The Story of Charles Haddon Spurgeon
Join Dr. Ken Connolly as he takes you on location to
the sites in England related to the life and ministry of The
Prince of Preachers.
The Metropolitan Tabernacle in London England, which could
accommodate 7,000 people, was the largest mega-church of the
Victorian age. Its pastor was Charles Haddon Spurgeon,
affectionately known as "The Prince of Preachers."
He preached his first sermon at 16 years of age, in a small
cottage living room, to a few people; and he later addressed over
23,500 in one service. It is estimated that he preached to more than
10 million people, in 38 years of ministry, before the invention of
radios or microphones.
He built a Bible School that graduated over 900 students while he
was living, and it is still going strong today.
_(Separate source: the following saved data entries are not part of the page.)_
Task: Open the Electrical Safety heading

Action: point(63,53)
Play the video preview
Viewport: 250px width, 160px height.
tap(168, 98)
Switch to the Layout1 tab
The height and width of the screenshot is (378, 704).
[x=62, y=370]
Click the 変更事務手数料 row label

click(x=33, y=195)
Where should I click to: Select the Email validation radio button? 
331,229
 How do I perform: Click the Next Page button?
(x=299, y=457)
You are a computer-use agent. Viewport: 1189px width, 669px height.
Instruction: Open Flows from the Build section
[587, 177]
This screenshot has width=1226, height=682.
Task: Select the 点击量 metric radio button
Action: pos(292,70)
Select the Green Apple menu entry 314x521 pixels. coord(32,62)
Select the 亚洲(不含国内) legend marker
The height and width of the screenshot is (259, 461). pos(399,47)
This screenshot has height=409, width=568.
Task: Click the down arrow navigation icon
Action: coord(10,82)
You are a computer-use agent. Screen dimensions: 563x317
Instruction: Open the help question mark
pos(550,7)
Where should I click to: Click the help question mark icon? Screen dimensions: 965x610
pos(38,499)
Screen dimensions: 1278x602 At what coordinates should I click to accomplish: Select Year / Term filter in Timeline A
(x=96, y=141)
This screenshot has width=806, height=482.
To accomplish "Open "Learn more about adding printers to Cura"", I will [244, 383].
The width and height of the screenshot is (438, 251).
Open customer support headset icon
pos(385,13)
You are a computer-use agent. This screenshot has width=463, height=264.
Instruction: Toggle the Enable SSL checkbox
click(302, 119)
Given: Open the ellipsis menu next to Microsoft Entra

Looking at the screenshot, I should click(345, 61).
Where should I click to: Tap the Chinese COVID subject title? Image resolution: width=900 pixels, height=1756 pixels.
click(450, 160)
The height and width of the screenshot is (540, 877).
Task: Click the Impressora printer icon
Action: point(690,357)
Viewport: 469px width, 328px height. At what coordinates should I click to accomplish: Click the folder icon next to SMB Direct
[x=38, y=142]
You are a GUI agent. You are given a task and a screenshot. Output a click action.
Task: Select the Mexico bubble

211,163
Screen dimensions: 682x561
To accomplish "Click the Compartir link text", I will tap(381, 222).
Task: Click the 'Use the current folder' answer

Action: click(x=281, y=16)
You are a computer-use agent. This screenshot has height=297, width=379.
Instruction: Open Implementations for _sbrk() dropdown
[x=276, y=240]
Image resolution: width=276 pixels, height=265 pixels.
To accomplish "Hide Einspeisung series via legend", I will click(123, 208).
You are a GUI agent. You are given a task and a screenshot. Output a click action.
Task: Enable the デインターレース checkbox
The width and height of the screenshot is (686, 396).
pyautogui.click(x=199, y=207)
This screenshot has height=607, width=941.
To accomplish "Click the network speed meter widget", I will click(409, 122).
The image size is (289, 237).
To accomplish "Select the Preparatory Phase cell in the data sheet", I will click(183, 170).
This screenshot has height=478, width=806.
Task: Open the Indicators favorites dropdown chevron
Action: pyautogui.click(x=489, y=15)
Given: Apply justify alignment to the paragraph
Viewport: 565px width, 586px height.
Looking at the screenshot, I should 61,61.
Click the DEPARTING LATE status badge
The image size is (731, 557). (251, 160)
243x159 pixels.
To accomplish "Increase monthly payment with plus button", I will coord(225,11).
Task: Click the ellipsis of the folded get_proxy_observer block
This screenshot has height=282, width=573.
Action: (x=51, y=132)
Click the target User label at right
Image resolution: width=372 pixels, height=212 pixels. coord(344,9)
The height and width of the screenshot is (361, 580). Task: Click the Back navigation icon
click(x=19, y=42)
He had 66 separate
organizations in the church, working under his direction; and many
other ministries outside the premises.
He wrote over 140 separate books, three of which sold over a
million copies while he has still living. One of these publications
was a 25 year compilation of 3,561 sermons, a collection bound in 63
volumes. Beside these writings, he often wrote as many as 500
letters a week, before there was a typewriter.
He was a strong defender of the faith, whose convictions had him
ousted from the Convention, but the stigma did not diminish his
popularity. He accomplished this in spite of a physical handicap
that caused him severe pain and deep depression. Like David, "he
served his own generation by the will of God" [Acts 13:36].